Souvent confondues à tort, et le plus souvent en début d’évolution, avec le doigt à gâchette, les causes de la maladie de Dupuytren demeurent inconnues. Dans le cas du doigt à gâchette, ce sont les tendons qui sont en cause. Dans un Dupuytren, ce sont les fibres de collagènes qui sont responsables de la rétractation des doigts (le plus souvent l’annulaire et l’auriculaire) vers la paume de la main. Aucune cause n’a pu jamais être accordée à la maladie de Dupuytren. Sans que l’on ne sache pourquoi, cette maladie touche plus souvent les personnes souffrant d’épilepsie et d’un diabète non contrôlé. Certains ont avancé, et encore ici sans que cela ne fut prouvé, que les travailleurs manuels pourraient plus facilement en être touchés.

« On pense que la maladie de Dupuytren a une origine nordique et ce sont les invasions des Vikings au 12e siècle qui aurait propagé le gène en Europe et dans les colonies françaises et anglaises. »

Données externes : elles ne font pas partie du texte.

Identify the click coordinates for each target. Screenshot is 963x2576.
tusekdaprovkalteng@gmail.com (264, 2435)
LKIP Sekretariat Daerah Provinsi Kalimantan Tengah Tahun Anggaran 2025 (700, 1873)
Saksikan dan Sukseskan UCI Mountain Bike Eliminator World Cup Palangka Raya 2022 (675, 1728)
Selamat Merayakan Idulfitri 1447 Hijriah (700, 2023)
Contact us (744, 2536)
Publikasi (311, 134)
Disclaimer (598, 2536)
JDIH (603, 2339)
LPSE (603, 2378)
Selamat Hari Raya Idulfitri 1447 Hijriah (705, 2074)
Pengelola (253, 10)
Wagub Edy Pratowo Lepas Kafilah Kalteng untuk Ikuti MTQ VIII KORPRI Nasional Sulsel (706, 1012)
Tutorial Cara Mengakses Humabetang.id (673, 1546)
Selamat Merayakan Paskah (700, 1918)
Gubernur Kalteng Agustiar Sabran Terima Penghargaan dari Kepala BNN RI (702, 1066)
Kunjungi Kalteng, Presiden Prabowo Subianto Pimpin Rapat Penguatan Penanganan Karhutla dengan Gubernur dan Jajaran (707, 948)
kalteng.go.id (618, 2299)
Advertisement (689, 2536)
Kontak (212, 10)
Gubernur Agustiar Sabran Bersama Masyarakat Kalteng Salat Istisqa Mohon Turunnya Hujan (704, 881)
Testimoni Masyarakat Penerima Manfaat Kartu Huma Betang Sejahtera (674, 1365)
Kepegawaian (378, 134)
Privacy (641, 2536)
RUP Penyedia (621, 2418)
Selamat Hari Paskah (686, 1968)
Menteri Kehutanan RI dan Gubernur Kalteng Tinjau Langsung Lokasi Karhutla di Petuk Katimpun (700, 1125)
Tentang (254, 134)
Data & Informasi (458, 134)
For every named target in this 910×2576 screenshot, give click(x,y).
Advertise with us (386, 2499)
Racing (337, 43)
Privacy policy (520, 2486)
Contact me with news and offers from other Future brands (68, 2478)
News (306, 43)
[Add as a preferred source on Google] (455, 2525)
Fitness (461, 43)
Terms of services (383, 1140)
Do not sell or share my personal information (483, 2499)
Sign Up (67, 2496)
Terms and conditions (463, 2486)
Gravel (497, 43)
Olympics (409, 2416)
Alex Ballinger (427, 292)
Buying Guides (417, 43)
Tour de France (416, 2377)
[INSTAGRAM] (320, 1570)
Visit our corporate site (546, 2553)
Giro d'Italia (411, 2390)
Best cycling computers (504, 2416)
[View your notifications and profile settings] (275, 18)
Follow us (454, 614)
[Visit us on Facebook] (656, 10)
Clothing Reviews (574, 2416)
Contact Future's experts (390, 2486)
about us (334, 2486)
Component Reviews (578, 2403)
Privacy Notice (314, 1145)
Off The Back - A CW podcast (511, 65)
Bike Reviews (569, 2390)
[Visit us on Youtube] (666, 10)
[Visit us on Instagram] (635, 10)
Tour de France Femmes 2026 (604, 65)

La seule chose que l’on connaît avec certitude est son origine génétique. En effet, on ne retrouve pratiquement jamais cette maladie chez les peuples africains (à peine 8 cas répertoriés), ni indiens (10 cas décrits) ou vietnamiens (1 seul cas). On pense que la maladie de Dupuytren a une origine nordique et ce sont les invasions des Vikings au 12e siècle qui aurait propagé le gène en Europe et dans les colonies françaises et anglaises.

La maladie se manifeste surtout après la quarantaine et toucherait 6 fois plus souvent un homme qu’une femme. Comme elle est plus fréquente chez les descendants des peuples nordiques, le cas type est un homme dans la cinquantaine avec les cheveux blonds et les yeux bleus selon ce que nous apprend l’étude de Sandip Hindocha, Duncan Angus McGrouther et Ardeshir Bayat intitulée Epidemiological Evaluation of Dupuytren’s Disease Prevalence Rates to Etiology. L’étude a été publiée le 15 janvier 2009 dans la revue American Association for Hand Surgery.

De retour au Québec

Plus près de nous, Radio-Canada nous apprenait que notre célèbre pianiste André Gagnon a dû mettre un terme à sa carrière pendant près de 15 ans et que l’une des raisons qui ont provoqué cette absence est que le musicien avait souffert de la maladie de Dupuytren. Heureusement les traitements qu’il a suivis se sont avérés un succès et depuis 2010, nous pouvons encore bénéficier de son retour au piano.

Bien sûr, plus la maladie est diagnostiquée à un stade précoce, plus facile sera son traitement. C’est pourquoi nous vous encourageons fortement si, à la lecture de cet article, vous vous êtes reconnus dans certains symptômes, de consulter votre médecin qui vous recommandera auprès d’un spécialiste concerné.